To do: Copy the lines of the listing below exactly, from the line with "Where should I click to: Open the 编辑模式" to the line with "Select the Project", including both of those lines.

The data:
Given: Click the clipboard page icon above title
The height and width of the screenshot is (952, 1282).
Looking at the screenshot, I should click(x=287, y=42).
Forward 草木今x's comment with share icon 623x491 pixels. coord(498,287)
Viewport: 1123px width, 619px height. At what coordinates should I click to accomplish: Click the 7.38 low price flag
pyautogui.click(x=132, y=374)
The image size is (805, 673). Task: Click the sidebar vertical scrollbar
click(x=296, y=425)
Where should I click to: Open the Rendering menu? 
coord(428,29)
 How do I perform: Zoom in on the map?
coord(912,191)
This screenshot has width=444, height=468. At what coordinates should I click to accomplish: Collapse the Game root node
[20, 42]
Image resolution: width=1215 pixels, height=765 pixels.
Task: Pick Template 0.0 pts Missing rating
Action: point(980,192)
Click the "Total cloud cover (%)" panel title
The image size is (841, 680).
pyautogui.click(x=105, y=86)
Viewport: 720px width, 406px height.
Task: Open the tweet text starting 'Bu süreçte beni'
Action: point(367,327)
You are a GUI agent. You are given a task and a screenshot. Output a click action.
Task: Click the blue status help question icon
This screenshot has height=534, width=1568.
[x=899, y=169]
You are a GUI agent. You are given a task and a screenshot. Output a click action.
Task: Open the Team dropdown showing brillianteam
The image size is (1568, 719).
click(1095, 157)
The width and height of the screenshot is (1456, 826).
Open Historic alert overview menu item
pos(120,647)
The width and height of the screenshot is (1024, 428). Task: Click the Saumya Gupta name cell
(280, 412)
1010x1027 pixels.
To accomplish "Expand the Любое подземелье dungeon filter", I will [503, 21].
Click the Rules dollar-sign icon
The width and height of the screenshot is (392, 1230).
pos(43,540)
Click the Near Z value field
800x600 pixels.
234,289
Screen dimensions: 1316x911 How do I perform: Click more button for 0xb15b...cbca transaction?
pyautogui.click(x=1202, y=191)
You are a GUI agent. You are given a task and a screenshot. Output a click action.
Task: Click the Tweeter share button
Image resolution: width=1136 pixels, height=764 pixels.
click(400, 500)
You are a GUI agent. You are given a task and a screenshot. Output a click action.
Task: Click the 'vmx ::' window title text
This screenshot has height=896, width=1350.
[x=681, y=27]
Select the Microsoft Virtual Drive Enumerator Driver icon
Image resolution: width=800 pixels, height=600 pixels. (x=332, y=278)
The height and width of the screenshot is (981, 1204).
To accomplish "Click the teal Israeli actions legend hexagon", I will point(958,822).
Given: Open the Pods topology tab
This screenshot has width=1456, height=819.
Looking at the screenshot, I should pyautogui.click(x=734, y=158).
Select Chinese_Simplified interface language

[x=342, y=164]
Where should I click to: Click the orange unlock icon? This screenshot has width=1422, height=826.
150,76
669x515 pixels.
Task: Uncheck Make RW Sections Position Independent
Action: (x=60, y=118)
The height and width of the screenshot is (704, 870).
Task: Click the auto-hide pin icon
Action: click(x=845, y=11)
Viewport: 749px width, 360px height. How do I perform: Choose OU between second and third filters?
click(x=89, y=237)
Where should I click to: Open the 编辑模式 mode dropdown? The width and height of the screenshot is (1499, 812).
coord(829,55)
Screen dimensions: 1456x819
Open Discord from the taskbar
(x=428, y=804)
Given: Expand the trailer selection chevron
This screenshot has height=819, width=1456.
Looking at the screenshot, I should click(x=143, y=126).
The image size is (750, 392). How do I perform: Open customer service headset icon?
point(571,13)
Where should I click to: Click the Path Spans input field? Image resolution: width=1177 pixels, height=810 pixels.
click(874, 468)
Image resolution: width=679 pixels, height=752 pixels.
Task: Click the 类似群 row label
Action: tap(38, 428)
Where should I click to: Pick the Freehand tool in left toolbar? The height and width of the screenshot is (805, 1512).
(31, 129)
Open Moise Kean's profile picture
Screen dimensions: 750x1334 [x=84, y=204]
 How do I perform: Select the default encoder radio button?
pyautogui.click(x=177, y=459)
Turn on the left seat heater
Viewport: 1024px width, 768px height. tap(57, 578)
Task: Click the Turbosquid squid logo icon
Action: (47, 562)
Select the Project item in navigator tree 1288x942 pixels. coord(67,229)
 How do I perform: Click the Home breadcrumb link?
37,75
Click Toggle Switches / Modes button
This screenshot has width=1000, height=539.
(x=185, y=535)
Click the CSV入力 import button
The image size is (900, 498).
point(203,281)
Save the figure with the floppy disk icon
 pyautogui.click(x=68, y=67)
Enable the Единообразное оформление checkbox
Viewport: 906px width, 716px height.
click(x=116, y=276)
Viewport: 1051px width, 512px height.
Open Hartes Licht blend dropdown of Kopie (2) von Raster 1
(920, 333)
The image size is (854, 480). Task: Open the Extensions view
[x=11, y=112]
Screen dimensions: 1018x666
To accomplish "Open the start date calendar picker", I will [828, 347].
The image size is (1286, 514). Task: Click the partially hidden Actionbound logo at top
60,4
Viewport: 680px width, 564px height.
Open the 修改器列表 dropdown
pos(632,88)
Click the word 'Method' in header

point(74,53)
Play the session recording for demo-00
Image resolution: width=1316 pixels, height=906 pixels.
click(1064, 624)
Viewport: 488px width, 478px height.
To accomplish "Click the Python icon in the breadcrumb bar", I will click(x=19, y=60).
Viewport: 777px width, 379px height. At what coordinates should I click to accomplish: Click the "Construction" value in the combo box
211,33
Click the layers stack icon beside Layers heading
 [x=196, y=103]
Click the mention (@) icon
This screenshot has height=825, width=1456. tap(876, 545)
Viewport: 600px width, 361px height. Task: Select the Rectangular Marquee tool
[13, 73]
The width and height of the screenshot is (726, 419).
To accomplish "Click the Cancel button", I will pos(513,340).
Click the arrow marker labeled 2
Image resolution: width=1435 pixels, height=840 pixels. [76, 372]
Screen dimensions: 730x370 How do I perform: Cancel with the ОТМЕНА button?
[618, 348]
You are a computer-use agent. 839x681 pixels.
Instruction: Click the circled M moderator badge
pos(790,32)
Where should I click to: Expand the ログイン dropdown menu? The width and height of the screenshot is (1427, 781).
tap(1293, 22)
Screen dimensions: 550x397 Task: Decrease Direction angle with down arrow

Solution:
Where should I click to: Open the 编辑模式 mode dropdown? The width and height of the screenshot is (1499, 812).
coord(829,55)
Screen dimensions: 1456x819
Open Discord from the taskbar
(x=428, y=804)
Given: Expand the trailer selection chevron
This screenshot has height=819, width=1456.
Looking at the screenshot, I should click(x=143, y=126).
The image size is (750, 392). How do I perform: Open customer service headset icon?
point(571,13)
Where should I click to: Click the Path Spans input field? Image resolution: width=1177 pixels, height=810 pixels.
click(874, 468)
Image resolution: width=679 pixels, height=752 pixels.
Task: Click the 类似群 row label
Action: tap(38, 428)
Where should I click to: Pick the Freehand tool in left toolbar? The height and width of the screenshot is (805, 1512).
(31, 129)
Open Moise Kean's profile picture
Screen dimensions: 750x1334 [x=84, y=204]
 How do I perform: Select the default encoder radio button?
pyautogui.click(x=177, y=459)
Turn on the left seat heater
Viewport: 1024px width, 768px height. tap(57, 578)
Task: Click the Turbosquid squid logo icon
Action: (47, 562)
Select the Project item in navigator tree 1288x942 pixels. coord(67,229)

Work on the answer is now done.